Exeter launches sustainability and climate action plan
Exeter’s campus of tomorrow is a place powered by the sun and heated by the earth. Its community is schooled on the latest sustainability principles, its equipment and vehicles all run on electricity, and its smokestacks cast little but shadows.
That is the vision Principal Bill Rawson ’71; P’08 revealed Monday in sharing the Academy’s first sustainability and climate action plan, “a road map for a community-wide commitment to action” with a refreshed environmental mission statement and a comprehensive vision to realize it.
Standing in a darkened Assembly Hall, Principal Rawson shared highlights from the 23-page document that is formally titled Building From Strength Toward a Zero Carbon Future. “This is the cover page of our sustainability and climate action plan. You will see that we are ‘building from strength’. Exeter has a strong record of environmental stewardship going back many years, and we are aiming high going forward. We are imagining a zero carbon future for our school.”
Principal Rawson’s announcement kicked off the school’s annual Climate Action Day. Now in its ninth year, Climate Action Day is intended to raise awareness of climate change, teach students about their natural world and reflect on environmentalism as an integral part of human existence.
The new environmental mission statement, revising an original from 2004, says:
Phillips Exeter Academy is committed to fostering a culture of sustainability in our community. Through our academic programs, we educate our students about the principles of sustainability and the threat of climate change and cultivate their capacity to take action. Through our operations, we will continue to manage our natural resources and campus facilities responsibly, reduce our environmental impact, and minimize our contributions to climate change.
The plan’s three overarching goals call on the school to:
- Ensure that every student graduates from Exeter with a fundamental understanding of the principles of sustainability and the issues posed by climate change.
- Reduce scope 1 and 2 carbon emissions by 75 percent (from a 2005 baseline) by 2031 and achieve zero carbon emissions by 2050.
- Integrate principles of sustainability into all Exeter programs and operations.
The plan dedicates a chapter to each goal — headlined Education; Emissions and Energy; and Sustainability Integration, respectively. The chapters lay out where the school currently stands in each area and how it intends to achieve the stated goal. The text is the product of more than a year of work led by Principal Rawson and the Environmental Stewardship Committee, led by Warren Biggins, manager of sustainability and natural resources since 2019, and Andrew McTammany ’04, an instructor in science and the school’s sustainability education coordinator. The document was completed last month, but the desire for bold vision on the subject is long-standing.
“The Academy has been thinking about sustainability for a long time,” said Biggins. The newly published plan establishes Exeter as a leader among secondary institutions, he said. “On the college and university level, it’s pretty much par for the course at this time. At the high school level, it’s going to be early, and it’s going to be really, really ambitious.”
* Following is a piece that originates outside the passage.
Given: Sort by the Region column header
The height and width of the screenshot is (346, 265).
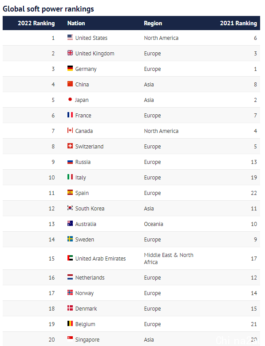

Principal Rawson told the students Monday the plan is in part theirs to realize.
“I hope when you get the opportunity to read our plan that you find the climate action plan both exciting and inspiring,” he said. “We face serious sustainability challenges on a global scale. We read about the climate crisis almost every day. We have a responsibility as a school to aim high, and we have responsibilities as individuals to decide how we act.
“We seek to educate and empower you to become future environmental leaders in whatever ways and in whatever disciplines and career paths you choose.”